# [Work task]
Reproduce each of the entries that follow, exactly.

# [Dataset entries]
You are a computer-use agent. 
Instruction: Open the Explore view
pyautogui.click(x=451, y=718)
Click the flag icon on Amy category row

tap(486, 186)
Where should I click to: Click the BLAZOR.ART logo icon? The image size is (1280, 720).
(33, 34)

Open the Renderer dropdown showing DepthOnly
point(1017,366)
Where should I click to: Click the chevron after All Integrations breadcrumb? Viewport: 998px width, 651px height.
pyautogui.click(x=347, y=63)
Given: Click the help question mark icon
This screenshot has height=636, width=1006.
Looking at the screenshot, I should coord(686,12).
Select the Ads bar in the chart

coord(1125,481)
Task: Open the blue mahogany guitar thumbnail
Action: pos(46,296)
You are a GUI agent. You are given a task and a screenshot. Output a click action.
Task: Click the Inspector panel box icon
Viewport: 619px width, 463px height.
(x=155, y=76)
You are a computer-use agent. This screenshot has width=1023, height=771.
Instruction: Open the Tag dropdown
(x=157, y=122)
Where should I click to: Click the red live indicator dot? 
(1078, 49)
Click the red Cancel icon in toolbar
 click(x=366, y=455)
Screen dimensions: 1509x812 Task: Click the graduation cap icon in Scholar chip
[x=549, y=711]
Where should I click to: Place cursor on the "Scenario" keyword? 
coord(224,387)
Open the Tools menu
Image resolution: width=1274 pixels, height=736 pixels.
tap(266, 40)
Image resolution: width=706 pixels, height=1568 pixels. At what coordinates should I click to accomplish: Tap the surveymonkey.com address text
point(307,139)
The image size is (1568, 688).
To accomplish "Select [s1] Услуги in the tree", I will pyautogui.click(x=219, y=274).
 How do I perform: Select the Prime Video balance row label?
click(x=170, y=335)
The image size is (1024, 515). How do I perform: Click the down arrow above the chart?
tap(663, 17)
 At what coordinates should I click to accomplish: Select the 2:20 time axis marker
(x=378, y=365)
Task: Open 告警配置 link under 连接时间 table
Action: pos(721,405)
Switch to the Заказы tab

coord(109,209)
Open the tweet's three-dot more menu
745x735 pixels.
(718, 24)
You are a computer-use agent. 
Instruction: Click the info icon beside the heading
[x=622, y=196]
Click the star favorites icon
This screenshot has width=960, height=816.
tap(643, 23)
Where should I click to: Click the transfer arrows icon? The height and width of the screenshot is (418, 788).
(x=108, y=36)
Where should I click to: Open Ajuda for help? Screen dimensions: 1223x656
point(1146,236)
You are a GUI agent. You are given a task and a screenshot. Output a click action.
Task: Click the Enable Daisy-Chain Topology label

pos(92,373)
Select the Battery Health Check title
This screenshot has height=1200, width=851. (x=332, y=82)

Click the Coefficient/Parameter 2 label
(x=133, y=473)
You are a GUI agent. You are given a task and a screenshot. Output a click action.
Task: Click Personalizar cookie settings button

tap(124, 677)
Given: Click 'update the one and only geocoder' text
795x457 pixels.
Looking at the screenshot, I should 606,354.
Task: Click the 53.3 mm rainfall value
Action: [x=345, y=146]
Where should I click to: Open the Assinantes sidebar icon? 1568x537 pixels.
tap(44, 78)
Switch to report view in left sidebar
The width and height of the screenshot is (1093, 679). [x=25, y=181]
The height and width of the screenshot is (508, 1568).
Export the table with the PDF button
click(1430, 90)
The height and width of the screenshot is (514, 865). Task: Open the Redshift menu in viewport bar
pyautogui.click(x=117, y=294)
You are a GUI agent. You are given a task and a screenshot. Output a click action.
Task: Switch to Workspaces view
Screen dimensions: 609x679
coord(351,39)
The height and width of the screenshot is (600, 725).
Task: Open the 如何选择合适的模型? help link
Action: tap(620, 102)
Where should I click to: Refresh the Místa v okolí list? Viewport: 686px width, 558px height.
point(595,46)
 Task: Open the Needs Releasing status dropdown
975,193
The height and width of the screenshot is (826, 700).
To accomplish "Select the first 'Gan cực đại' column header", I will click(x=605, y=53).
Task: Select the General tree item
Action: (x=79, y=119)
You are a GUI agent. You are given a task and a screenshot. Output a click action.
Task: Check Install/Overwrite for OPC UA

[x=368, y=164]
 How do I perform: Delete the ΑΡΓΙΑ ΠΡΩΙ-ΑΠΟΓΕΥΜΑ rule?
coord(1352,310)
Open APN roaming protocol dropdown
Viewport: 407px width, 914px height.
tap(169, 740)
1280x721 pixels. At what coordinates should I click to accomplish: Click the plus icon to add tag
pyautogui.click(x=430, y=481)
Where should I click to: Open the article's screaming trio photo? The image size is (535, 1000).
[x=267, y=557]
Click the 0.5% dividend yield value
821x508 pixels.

# [Worked solution]
You are a computer-use agent. 
Instruction: Open the Explore view
pyautogui.click(x=451, y=718)
Click the flag icon on Amy category row

tap(486, 186)
Where should I click to: Click the BLAZOR.ART logo icon? The image size is (1280, 720).
(33, 34)

Open the Renderer dropdown showing DepthOnly
point(1017,366)
Where should I click to: Click the chevron after All Integrations breadcrumb? Viewport: 998px width, 651px height.
pyautogui.click(x=347, y=63)
Given: Click the help question mark icon
This screenshot has height=636, width=1006.
Looking at the screenshot, I should coord(686,12).
Select the Ads bar in the chart

coord(1125,481)
Task: Open the blue mahogany guitar thumbnail
Action: pos(46,296)
You are a GUI agent. You are given a task and a screenshot. Output a click action.
Task: Click the Inspector panel box icon
Viewport: 619px width, 463px height.
(x=155, y=76)
You are a computer-use agent. This screenshot has width=1023, height=771.
Instruction: Open the Tag dropdown
(x=157, y=122)
Where should I click to: Click the red live indicator dot? 
(1078, 49)
Click the red Cancel icon in toolbar
 click(x=366, y=455)
Screen dimensions: 1509x812 Task: Click the graduation cap icon in Scholar chip
[x=549, y=711]
Where should I click to: Place cursor on the "Scenario" keyword? 
coord(224,387)
Open the Tools menu
Image resolution: width=1274 pixels, height=736 pixels.
tap(266, 40)
Image resolution: width=706 pixels, height=1568 pixels. At what coordinates should I click to accomplish: Tap the surveymonkey.com address text
point(307,139)
The image size is (1568, 688).
To accomplish "Select [s1] Услуги in the tree", I will pyautogui.click(x=219, y=274).
 How do I perform: Select the Prime Video balance row label?
click(x=170, y=335)
The image size is (1024, 515). How do I perform: Click the down arrow above the chart?
tap(663, 17)
 At what coordinates should I click to accomplish: Select the 2:20 time axis marker
(x=378, y=365)
Task: Open 告警配置 link under 连接时间 table
Action: pos(721,405)
Switch to the Заказы tab

coord(109,209)
Open the tweet's three-dot more menu
745x735 pixels.
(718, 24)
You are a computer-use agent. 
Instruction: Click the info icon beside the heading
[x=622, y=196]
Click the star favorites icon
This screenshot has width=960, height=816.
tap(643, 23)
Where should I click to: Click the transfer arrows icon? The height and width of the screenshot is (418, 788).
(x=108, y=36)
Where should I click to: Open Ajuda for help? Screen dimensions: 1223x656
point(1146,236)
You are a GUI agent. You are given a task and a screenshot. Output a click action.
Task: Click the Enable Daisy-Chain Topology label

pos(92,373)
Select the Battery Health Check title
This screenshot has height=1200, width=851. (x=332, y=82)

Click the Coefficient/Parameter 2 label
(x=133, y=473)
You are a GUI agent. You are given a task and a screenshot. Output a click action.
Task: Click Personalizar cookie settings button

tap(124, 677)
Given: Click 'update the one and only geocoder' text
795x457 pixels.
Looking at the screenshot, I should 606,354.
Task: Click the 53.3 mm rainfall value
Action: [x=345, y=146]
Where should I click to: Open the Assinantes sidebar icon? 1568x537 pixels.
tap(44, 78)
Switch to report view in left sidebar
The width and height of the screenshot is (1093, 679). [x=25, y=181]
The height and width of the screenshot is (508, 1568).
Export the table with the PDF button
click(1430, 90)
The height and width of the screenshot is (514, 865). Task: Open the Redshift menu in viewport bar
pyautogui.click(x=117, y=294)
You are a GUI agent. You are given a task and a screenshot. Output a click action.
Task: Switch to Workspaces view
Screen dimensions: 609x679
coord(351,39)
The height and width of the screenshot is (600, 725).
Task: Open the 如何选择合适的模型? help link
Action: tap(620, 102)
Where should I click to: Refresh the Místa v okolí list? Viewport: 686px width, 558px height.
point(595,46)
 Task: Open the Needs Releasing status dropdown
975,193
The height and width of the screenshot is (826, 700).
To accomplish "Select the first 'Gan cực đại' column header", I will click(x=605, y=53).
Task: Select the General tree item
Action: (x=79, y=119)
You are a GUI agent. You are given a task and a screenshot. Output a click action.
Task: Check Install/Overwrite for OPC UA

[x=368, y=164]
 How do I perform: Delete the ΑΡΓΙΑ ΠΡΩΙ-ΑΠΟΓΕΥΜΑ rule?
coord(1352,310)
Open APN roaming protocol dropdown
Viewport: 407px width, 914px height.
tap(169, 740)
1280x721 pixels. At what coordinates should I click to accomplish: Click the plus icon to add tag
pyautogui.click(x=430, y=481)
Where should I click to: Open the article's screaming trio photo? The image size is (535, 1000).
[x=267, y=557]
Click the 0.5% dividend yield value
821x508 pixels.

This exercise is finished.